A Day Made Entirely of Stray Thoughts
Some days follow a neat, organised path. Today behaved more like a shopping cart with a wonky wheel—rolling wherever it pleased, completely ignoring my attempts at direction. It began when I woke up convinced that my alarm clock had a personal grudge against me. While trying to figure out why it always chooses the most dramatic tone possible, I somehow ended up clicking on Roofing London for no sensible reason whatsoever. It was an odd way to start the day, but perfectly on theme for everything that followed.
Later, while making breakfast, I dropped a piece of toast that landed butter-side up. I celebrated like I’d just won a championship. The moment was so triumphant that I briefly considered writing a motivational poster about it. And as if to reward myself, I clicked on Roofing London again, even though toast and roofing have absolutely nothing in common—except that both appeared in my day without permission.

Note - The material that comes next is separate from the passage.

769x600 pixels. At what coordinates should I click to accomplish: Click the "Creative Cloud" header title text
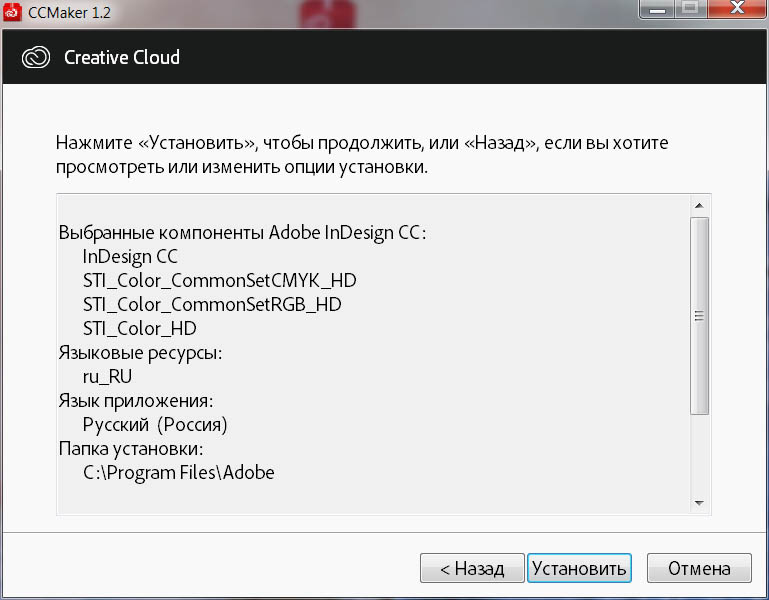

Mid-morning, I attempted to be productive by sorting through my junk drawer. I found a pen that didn’t work, a key that unlocks nothing I own, and a mysterious packet of screws that surely belong to something important I no longer have. The mystery of the orphaned screws distracted me so much that I paused, sighed dramatically, and—naturally—opened Roofing London once more, as if the link held the answers to hardware-related mysteries.

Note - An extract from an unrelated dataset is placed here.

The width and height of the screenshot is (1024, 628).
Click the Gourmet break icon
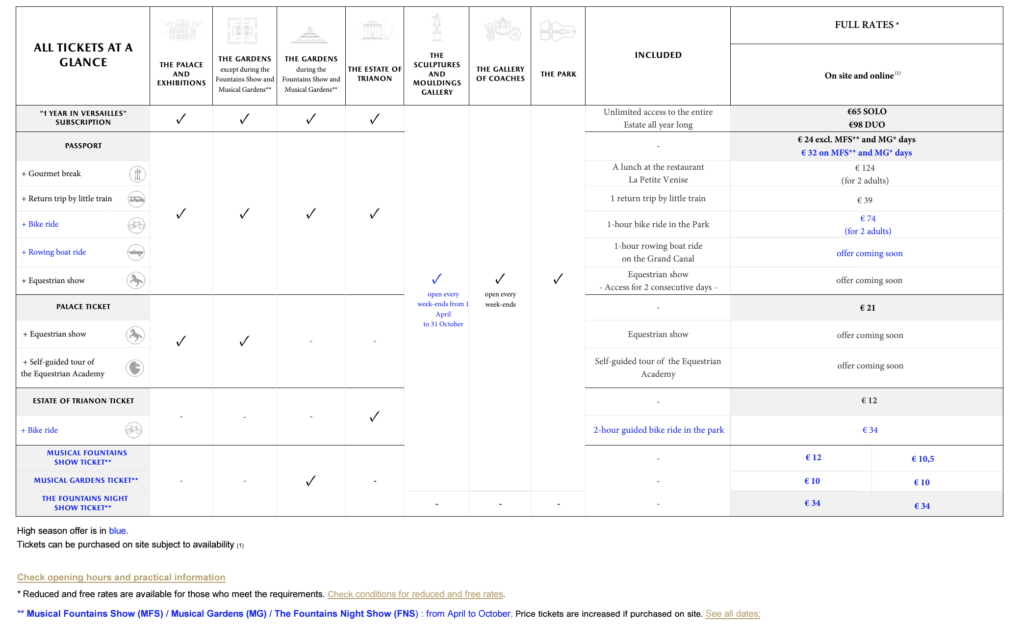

Around lunchtime, I watched a pigeon strut across the pavement like it had someplace terribly important to be. It walked with such confidence that I almost followed it just to see where it was going. Instead, I applauded its determination and opened Roofing London again for no reason other than momentum.
In the afternoon, I decided to draw something simple: a tree. What emerged on the paper looked more like a broccoli floret wearing a wig. I stared at it proudly, because sometimes questionable art is still art. As I admired my masterpiece, my brain nudged me toward Roofing London once again, like it was a celebratory ritual for unintentionally ridiculous drawings.

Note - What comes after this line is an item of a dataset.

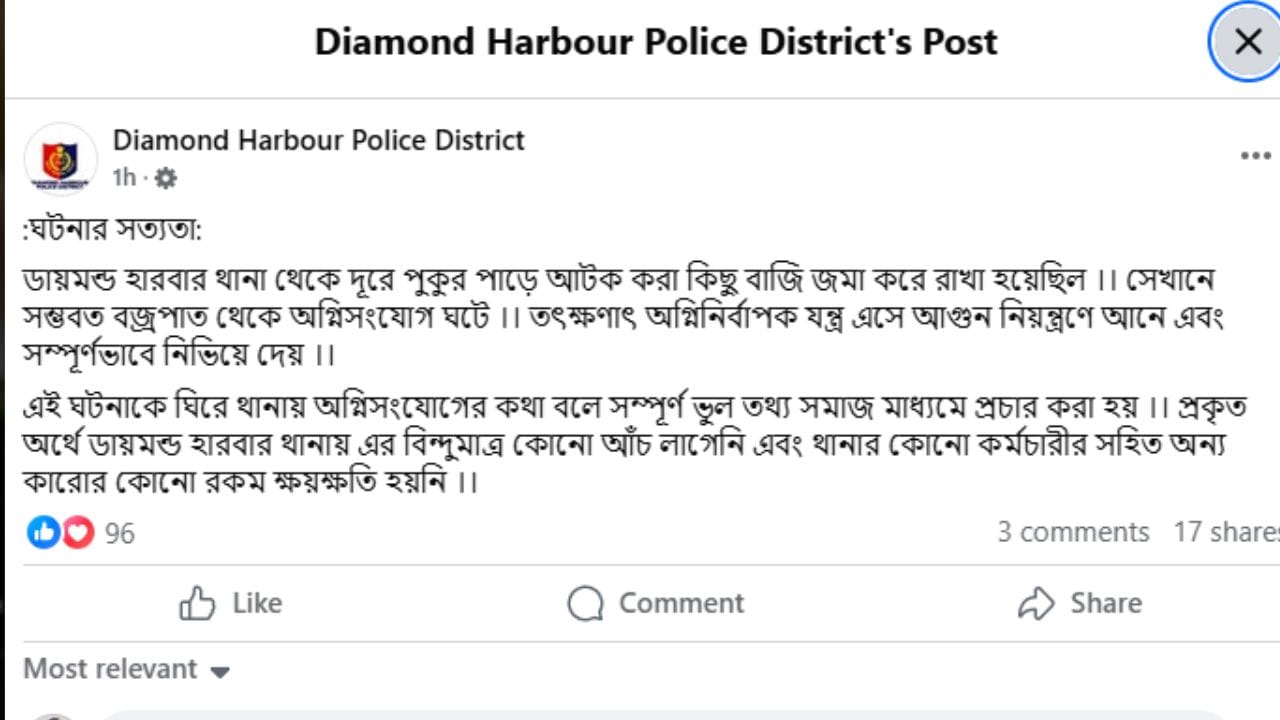1280x720 pixels.
Task: Open the three-dot post options menu
Action: (x=1255, y=156)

Toward evening, I tried to relax by listening to calming music, but I ended up fixating on the idea of whether squirrels ever experience existential crises. One moment I was imagining squirrel philosophers, and the next I was clicking on Roofing London yet again—completely unprovoked, hilariously irrelevant, perfectly fitting.
Looking back, the entire day was a charming collage of small, silly events: triumphant toast, mysterious screws, confident pigeons, abstract broccoli trees, philosophical squirrels—and through it all, the consistent, inexplicable reappearance of Roofing London like a running joke only the universe and I were in on.
And honestly, the randomness made the day far more entertaining than any plan ever could.